4. See if your company's pension payments are competitive. I've noticed that the monthly payments companies offer often compare quite favorably to the lifetime payments one would get by taking a lump sum and buying a lifetime annuity (aka, an immediate or income annuity) from a private insurer.
But that's not always the case. So you'll want to compare the deal your company is offering versus what you would get from an insurance company. If a private insurer is offering a higher payment for a given sum, you might want to take the lump sum, roll it into an IRA and then convert all or some of it into an immediate annuity.
Make sure you're comparing apples to apples, though. In other words, if you're considering a lifetime annuity on just your life, get a quote on a similar annuity from an insurer. If you're thinking of an annuity that will pay as long as you or your spouse is alive, make sure to get a quote for a joint and survivor annuity (and, remember, the quote will differ depending on whether the payment remains the same for the surviving spouse -- i.e., 100% survivor payment -- or goes down -- say, 50% of the payment to the survivor).

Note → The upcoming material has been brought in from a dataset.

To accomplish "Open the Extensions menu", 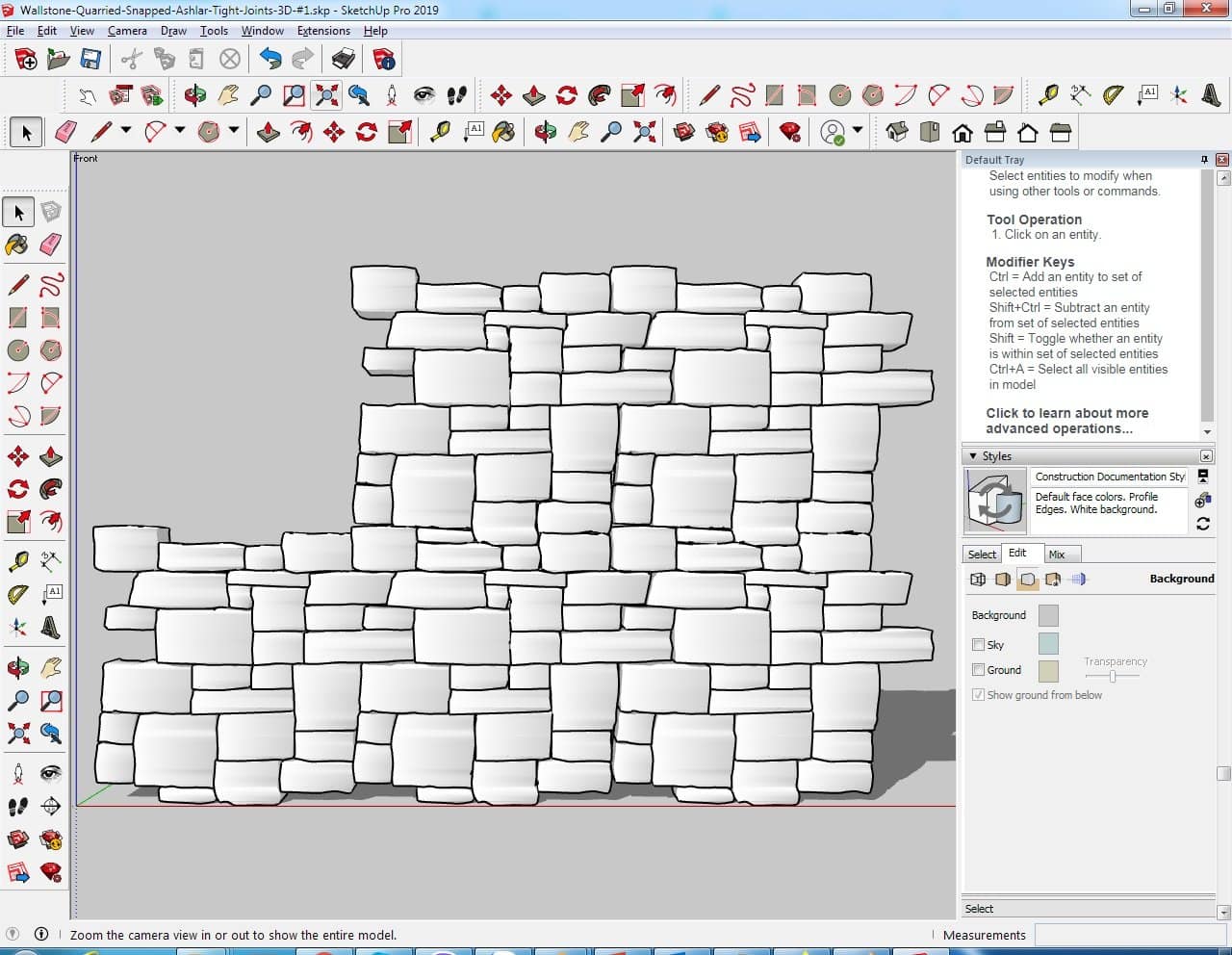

Keep in mind too that the quote you get for an income or immediate annuity will generally change week to week as interest rates fluctuate. So be sure you're making your comparison on the most recent information.
5. Decide if you're comfortable relying on your company for the rest of your life. If you take your pension in monthly payments, you're counting on your company's ability to make those payments for the rest of your life, or even longer. Given the fact that even one-time titans of the financial world can find themselves scrambling for survival, there's always the possibility that your employer (or a firm that acquires your employer) could have trouble meeting its pension obligations down the road.
That said, there are some protections. The Pension Protection Act of 2006 strengthens funding standards and has other provisions designed to assure that employee pensions are secure. In the event a company can't meet its pension obligations, the government's Pension Benefit Guaranty Corp. steps in. The PBGC's coverage has limits, however, so find out if your pension payment exceeds those limits.